* [SUPPLIED TEXT]:
··········

Designs that need to reprogram logic multiple times during a single function are substantially affected by long programming times. If you want to reconfigure an FPGA several hundred times a second, you need a device that reconfigures in a few milliseconds or less. Many of the devices in Table 1 can meet these requirements. Partially reconfigurable devices, such as the Atmel AT6000 family or the Xilinx XC6200 family, not only provide short reconfiguration times, but also allow the rest of the chip to operate productively during partial reconfigurations. Although partially reconfigurable, Lucent Technologies' (formerly, AT&T Microelectronics) 2Cxx FPGA family can't operate during reconfiguration. Devices that can't operate while being reconfigured are completely unproductive during the reconfiguration time.

Embedded Memory
Reconfigurable logic devices offer internal memories in three varieties. The Xilinx 4000 and 6200 devices and the Lucent devices in Table 1 let you convert the look-up table that normally performs logic functions into RAM for data storage and retrieval. To use it, you trade logic capacity for memory. Altera offers embedded-memory arrays in its Flex 10K family. These dedicated embedded-memory arrays do not reduce logic capacity. Atmel generates RAM for its AT6000 family from the D flip-flops.

It is difficult to know how much time you can afford to spend reprogramming. According to Brad Hutchings, an assistant professor of electrical and computer engineering at Brigham Young University (Provo, UT) and a researcher in reconfigurable systems, the time varies widely. For some applications, the efficiency of the device is so high after reconfiguration that even 20% processing and 80% reconfiguring has proven useful. Other applications demand a greater percentage of processing time for efficiency. Hutchings notes that pipelined operations are a case in which full reconfiguration tends to be inefficient. A pipeline keeps the gates working, and reconfiguring interrupts the operation.

In reconfigurable logic, the highest potential performance comes from devices that both reconfigure rapidly and offer partial reconfiguration capability to further enhance speed when making minor changes to the FPGA. This higher potential performance causes greater design complexity, however.

··········

* [TO DO]:
A – Translate this sentence from the reconfigurable-logic passage into Spanish: "Devices that can't operate while being reconfigured are completely unproductive during the reconfiguration time."
B – List every programmable-logic device family that the reconfigurable-logic passage names, each with its manufacturer.

* [THE DATA]:

··········

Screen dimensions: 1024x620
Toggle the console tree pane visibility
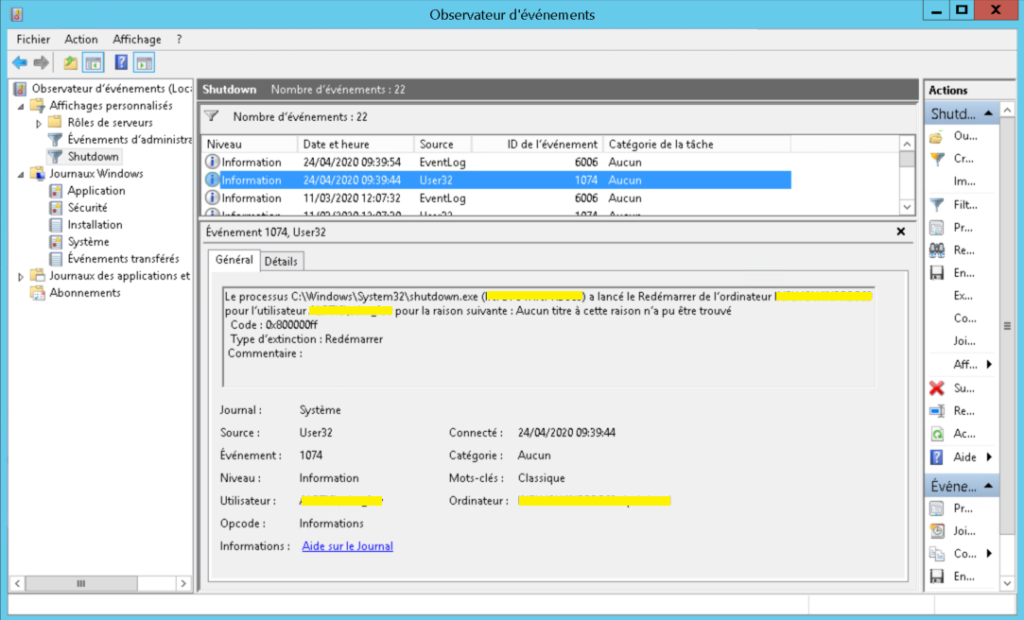[92, 62]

··········

* [EXERCISE RESPONSES]:
A – Los dispositivos que no pueden funcionar mientras se reconfiguran son totalmente improductivos durante el tiempo de reconfiguración.

B –
- Atmel AT6000 family
- Xilinx XC6200 family
- Xilinx 4000 devices
- Lucent Technologies 2Cxx FPGA family
- Altera Flex 10K family